** begin Excerpt **

Wednesday, May 11, 2011

Beautiful Things

All this pain
I wonder if I'll ever find my way?
I wonder if my life could really change at all?
All this earth
Could all that is lost ever be found?
Could a garden come up from this ground at all?


You make beautiful things
You make beautiful things out of dust
You make beautiful things
You make beautiful things out of us


All around 
Hope is springing up from this old ground
Out of chaos life is being found in You


You make beautiful things
You make beautiful things out of dust
You make beautiful things
You make beautiful things out of us


("Beautiful Things," by Gungor)


Beauty.

As I was reading over the posts I've written in the past year, a pattern emerged, like a symphony that begins softly and rises to a thundering crescendo.  Life ain't always beautiful, but it's a beautiful ride.  There will be beauty from pain.  On the road to beautiful, the seasons always change.  These songs have meant so much to me, this school year.  They have comforted my aching heart and given hope and refreshment to my weary soul.  How much more they mean to me, now!  God really does make beautiful things out of the chaos and dust of human lives.

Change is painful; often unbearably so.  There have been a lot of enormous changes in my life this year--forgiving my father, breaking my engagement, dealing with the death of beloved friend and brother, battling depression, struggling with my calling and with the concept of grace.  Consequently, there has been an enormous amount of pain in my life this year.  At times, it did seem unbearable.  My heart was broken; the pieces scattered.  And even now that I've begun to pick up the pieces, it seems so incredibly weak and fragile--riddled with fractures and soft spots.  Irrational thoughts and fears linger, and it often seems that my confidence is shattered.  However...

"The LORD is near to the brokenhearted, and He saves the crushed in spirit."  (Psalm 34:18, ESV)

"He heals the brokenhearted and binds up their wounds."  (Psalm 147:3, ESV)

God has been very tender and gentle with me; He is a loving Father.  Under the care of the Great Physician, I have begun to mend.  But it will never cease to amaze me, nor will I ever cease to wonder, why God chooses to work through so fragile and fallible a medium as the human life, particularly mine.  I ask with the Psalmist:

"What is man that You are mindful of him, and the son of man, that You care for him?"  (Psalm 8:4, ESV)

When I sat down to write today, I was at a loss for words.  My mind snatched aimlessly at my swirling thoughts, and as I pondered I begun to hum Gungor's Beautiful Things.  And as I mulled the lyrics over, a snatch of scripture flitted across my mind.  I sought the passage where the familiar phrase was located, and found this:

"We now have this light shining in our hearts, but we ourselves are like fragile clay jars containing this great treasure.  This makes it clear that our great power is from God, not from ourselves.  We are pressed on every side by troubles, but we are not crushed.  We are perplexed, but not driven to despair.  We are hunted down, but never abandoned by God.  We get knocked down, but we are not destroyed.  Through suffering, our bodies continue to share in the death of Jesus, so that the life of Jesus may also be seen in our bodies."  (2 Corinthians 4:7-10, NLT)

** end Excerpt **

**Written instruction 1:**
In the blog post, which Psalm verse says that the LORD is near to the brokenhearted?

** begin Material shown **

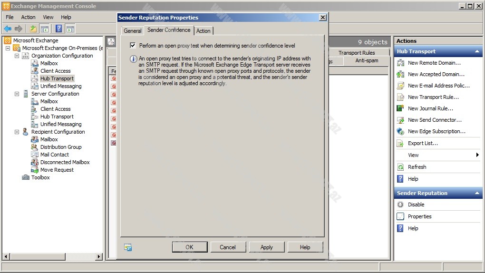
Task: Uncheck the open proxy test checkbox
Action: tap(133, 46)
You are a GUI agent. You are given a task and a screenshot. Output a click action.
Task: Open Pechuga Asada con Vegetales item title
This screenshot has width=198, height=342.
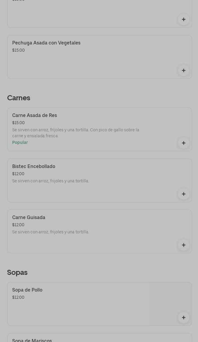pos(46,43)
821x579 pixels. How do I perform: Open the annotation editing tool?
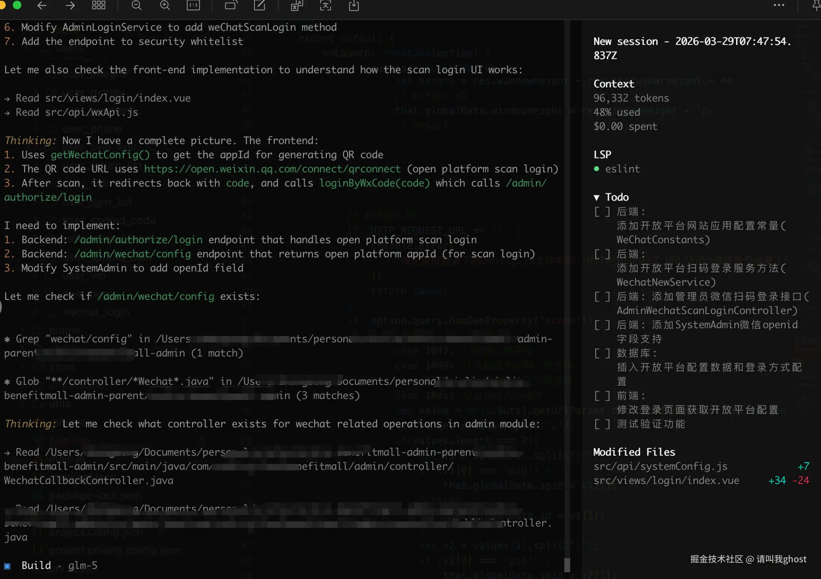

** end Material shown **

**Written instruction 2:**
Copy the records word for word, from the line containing "You are a GUI" through the end of the records, with both ends included. Leave the pictures out of your answer.

**Written answer 1:**
Psalm 34:18 (ESV)

**Written answer 2:**
You are a GUI agent. You are given a task and a screenshot. Output a click action.
Task: Open Pechuga Asada con Vegetales item title
This screenshot has width=198, height=342.
pos(46,43)
821x579 pixels. How do I perform: Open the annotation editing tool?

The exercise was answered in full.